(Records from a collection)
• • • • •

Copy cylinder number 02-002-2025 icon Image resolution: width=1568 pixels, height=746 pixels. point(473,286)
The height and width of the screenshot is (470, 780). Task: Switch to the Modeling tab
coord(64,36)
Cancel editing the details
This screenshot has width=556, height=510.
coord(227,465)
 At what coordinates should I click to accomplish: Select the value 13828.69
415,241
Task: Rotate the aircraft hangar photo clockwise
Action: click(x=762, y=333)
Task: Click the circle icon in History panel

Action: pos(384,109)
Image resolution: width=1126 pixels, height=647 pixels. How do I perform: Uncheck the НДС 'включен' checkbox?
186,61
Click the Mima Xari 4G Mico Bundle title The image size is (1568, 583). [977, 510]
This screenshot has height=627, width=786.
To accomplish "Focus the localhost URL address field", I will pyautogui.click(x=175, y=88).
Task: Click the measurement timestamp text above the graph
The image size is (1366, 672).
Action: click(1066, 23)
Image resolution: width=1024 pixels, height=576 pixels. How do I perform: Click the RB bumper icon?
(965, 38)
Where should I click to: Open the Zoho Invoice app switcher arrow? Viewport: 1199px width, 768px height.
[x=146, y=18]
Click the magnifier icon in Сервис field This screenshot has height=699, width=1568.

• • • • •

• Job
Rewrite the data from the line with "At what coordinates" through the end of the data, renaming "icon" to "button" wherever it appears and leaving everything else unchanged.

• Task solution
 At what coordinates should I click to accomplish: Select the value 13828.69
415,241
Task: Rotate the aircraft hangar photo clockwise
Action: click(x=762, y=333)
Task: Click the circle button in History panel

Action: pos(384,109)
Image resolution: width=1126 pixels, height=647 pixels. How do I perform: Uncheck the НДС 'включен' checkbox?
186,61
Click the Mima Xari 4G Mico Bundle title The image size is (1568, 583). [977, 510]
This screenshot has height=627, width=786.
To accomplish "Focus the localhost URL address field", I will pyautogui.click(x=175, y=88).
Task: Click the measurement timestamp text above the graph
The image size is (1366, 672).
Action: click(1066, 23)
Image resolution: width=1024 pixels, height=576 pixels. How do I perform: Click the RB bumper button?
(965, 38)
Where should I click to: Open the Zoho Invoice app switcher arrow? Viewport: 1199px width, 768px height.
[x=146, y=18]
Click the magnifier button in Сервис field This screenshot has height=699, width=1568.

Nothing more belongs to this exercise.